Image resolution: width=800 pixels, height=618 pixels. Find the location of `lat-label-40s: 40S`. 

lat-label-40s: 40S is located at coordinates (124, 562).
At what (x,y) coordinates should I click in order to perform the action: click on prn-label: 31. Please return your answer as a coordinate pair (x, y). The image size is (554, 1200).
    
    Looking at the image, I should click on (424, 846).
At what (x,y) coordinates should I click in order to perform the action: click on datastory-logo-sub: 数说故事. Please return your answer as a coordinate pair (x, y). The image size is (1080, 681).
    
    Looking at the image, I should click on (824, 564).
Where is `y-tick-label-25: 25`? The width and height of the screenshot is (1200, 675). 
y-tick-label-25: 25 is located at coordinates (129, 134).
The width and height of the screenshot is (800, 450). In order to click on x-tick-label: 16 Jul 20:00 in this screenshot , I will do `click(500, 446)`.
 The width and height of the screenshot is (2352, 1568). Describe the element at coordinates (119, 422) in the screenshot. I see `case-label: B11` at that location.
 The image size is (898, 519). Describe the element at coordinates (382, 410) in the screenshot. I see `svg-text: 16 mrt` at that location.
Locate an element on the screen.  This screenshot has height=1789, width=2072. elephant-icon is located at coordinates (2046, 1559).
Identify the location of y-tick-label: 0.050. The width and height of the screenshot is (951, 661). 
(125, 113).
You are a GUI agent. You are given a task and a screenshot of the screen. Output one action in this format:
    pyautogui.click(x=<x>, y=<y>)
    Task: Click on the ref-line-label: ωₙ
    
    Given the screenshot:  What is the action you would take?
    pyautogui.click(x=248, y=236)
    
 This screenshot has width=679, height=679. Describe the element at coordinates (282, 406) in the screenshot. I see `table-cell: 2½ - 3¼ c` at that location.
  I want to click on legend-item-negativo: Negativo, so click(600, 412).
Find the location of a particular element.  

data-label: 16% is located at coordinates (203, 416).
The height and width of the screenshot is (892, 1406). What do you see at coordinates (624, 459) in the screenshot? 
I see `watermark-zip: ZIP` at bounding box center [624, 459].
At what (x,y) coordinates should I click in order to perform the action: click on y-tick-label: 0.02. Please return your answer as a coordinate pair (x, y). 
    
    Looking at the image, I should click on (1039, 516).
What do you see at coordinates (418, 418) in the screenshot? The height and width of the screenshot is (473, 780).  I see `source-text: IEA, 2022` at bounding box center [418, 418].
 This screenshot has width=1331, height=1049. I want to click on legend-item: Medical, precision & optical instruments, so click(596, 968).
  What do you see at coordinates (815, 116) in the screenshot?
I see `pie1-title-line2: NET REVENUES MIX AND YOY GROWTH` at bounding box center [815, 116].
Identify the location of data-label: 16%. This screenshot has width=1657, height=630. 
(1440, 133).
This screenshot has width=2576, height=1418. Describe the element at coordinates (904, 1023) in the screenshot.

> [REQUIRED ACTION]
Arrange the lines above, from the one containing "Locate an element" through the end of the rows (both ends included), as a Markdown table with two columns, Number and Line. Give each line its sequential number and leave out blank lines.

> [EXERCISE RESULT]
| Number | Line |
|---|---|
| 1 | Locate an element on the screen.  This screenshot has height=1789, width=2072. elephant-icon is located at coordinates (2046, 1559). |
| 2 | Identify the location of y-tick-label: 0.050. The width and height of the screenshot is (951, 661).  |
| 3 | (125, 113). |
| 4 | You are a GUI agent. You are given a task and a screenshot of the screen. Output one action in this format: |
| 5 |     pyautogui.click(x=<x>, y=<y>) |
| 6 |     Task: Click on the ref-line-label: ωₙ |
| 7 |     Given the screenshot:  What is the action you would take? |
| 8 |     pyautogui.click(x=248, y=236) |
| 9 |  This screenshot has width=679, height=679. Describe the element at coordinates (282, 406) in the screenshot. I see `table-cell: 2½ - 3¼ c` at that location. |
| 10 |   I want to click on legend-item-negativo: Negativo, so click(600, 412). |
| 11 | Find the location of a particular element.   |
| 12 | data-label: 16% is located at coordinates (203, 416). |
| 13 | The height and width of the screenshot is (892, 1406). What do you see at coordinates (624, 459) in the screenshot?  |
| 14 | I see `watermark-zip: ZIP` at bounding box center [624, 459]. |
| 15 | At what (x,y) coordinates should I click in order to perform the action: click on y-tick-label: 0.02. Please return your answer as a coordinate pair (x, y).  |
| 16 |     Looking at the image, I should click on (1039, 516). |
| 17 | What do you see at coordinates (418, 418) in the screenshot? The height and width of the screenshot is (473, 780).  I see `source-text: IEA, 2022` at bounding box center [418, 418]. |
| 18 |  This screenshot has width=1331, height=1049. I want to click on legend-item: Medical, precision & optical instruments, so click(596, 968). |
| 19 |   What do you see at coordinates (815, 116) in the screenshot? |
| 20 | I see `pie1-title-line2: NET REVENUES MIX AND YOY GROWTH` at bounding box center [815, 116]. |
| 21 | Identify the location of data-label: 16%. This screenshot has width=1657, height=630.  |
| 22 | (1440, 133). |
| 23 | This screenshot has width=2576, height=1418. Describe the element at coordinates (904, 1023) in the screenshot. |